> MEMORY – isi_cache_stats -v
Another great tool, and this one actually new to me ;-)
I had been fiddling with isi statistics query before,
to get some insight into OneFS caching,
but found it hard to get a clear picture.
It seems that isi_cache_stats -v prints totals since startup,
and it is even more useful when monitoring live deltas at
regular intervals like 5s: isi_cache_stats -v 5
The one-line form appears more compact, but I don't get
the meaning of the actual numbers (after the first line with the totals):
Totals l1_data: r 3.1T 6% p 34T 73%, l1_meta: r 113T 98% p 70G 51%, l2_data: r 23T 13% p 117T 74%, l2_meta: r 13T 68% p 4.6T 99%
13/08/13 18:19:39 l1_data: r 4.7M 8% p 41M 78%, l1_meta: r 365M 99% p 48K 40%, l2_data: r 86M 54% p 70M 96%, l2_meta: r 3.1M 29% p 24K 100%
13/08/13 18:19:44 l1_data: r 5M 8% p 41M 79%, l1_meta: r 328M 99% p 96K 100%, l2_data: r 80M 56% p 60M 94%, l2_meta: r 2.2M 24% p 16K 100%
So l1_meta: r 365M in the second row would mean level1 reads, but I don't think we have 365M of those...

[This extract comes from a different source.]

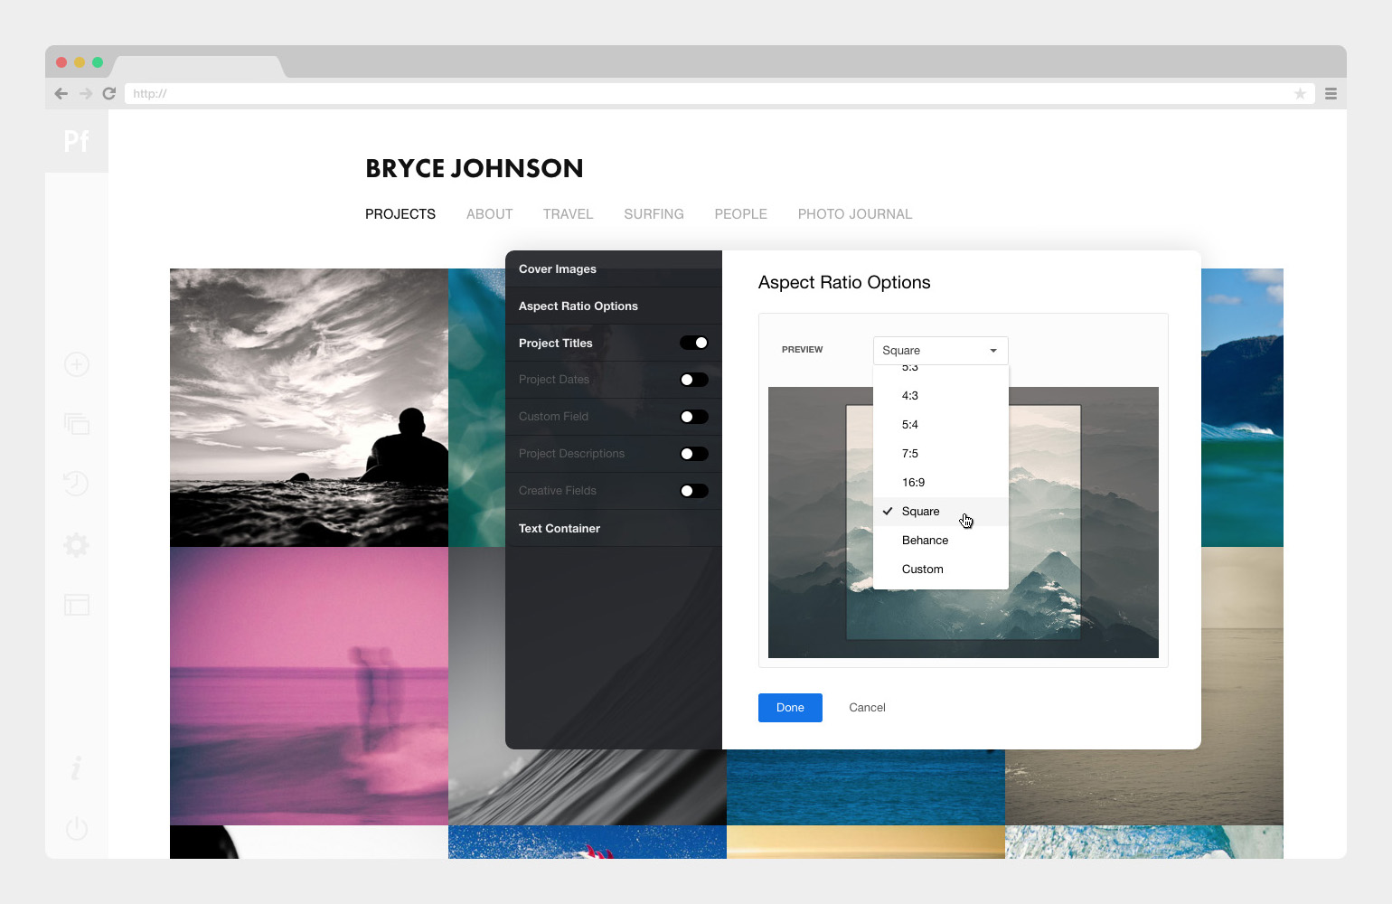The image size is (1392, 904).
Task: Click Cancel to dismiss changes
Action: [867, 707]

(isi statistics pstat says: 12521.38/s NFS3-Ops, and 15930.80/s disk IOPS at this time.)
Can you explain how to read these numbers? (All numbers in isi_cache_stats -v 5 appear reasonable.)

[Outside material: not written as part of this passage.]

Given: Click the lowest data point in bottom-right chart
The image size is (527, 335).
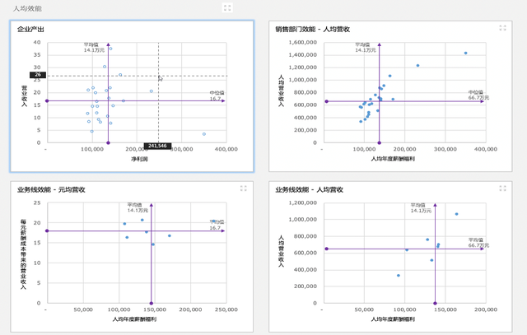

But the real questions are of course about the OneFS caching in general.
How can one see the cache usage for certain traffic (by user, client, operation/event, path,...)?
How is cache memory allocated or prioritized to Level 1/2 and data/metadata (four combinations)?
Could one check the cache ages separately for these four cache sections?
(similar to isi statistics query -snode.ifs.cache.oldest_page_age)
I ask this because we find that often large data transfers mainly
fill the cache without much benefit (only few % data hits later).
The node.ifs.cache.oldest_page_age goes down to 1 minute in such situations;
and it seems that this number also applies to the metadata cache.
I'd rather prefer to assign more memory to the metadata cache
(in the absence of SSD for metadata) to allow the metadata content
to last for 30 minutes or more, while the data cache is short anyway.
Does this make sense to you?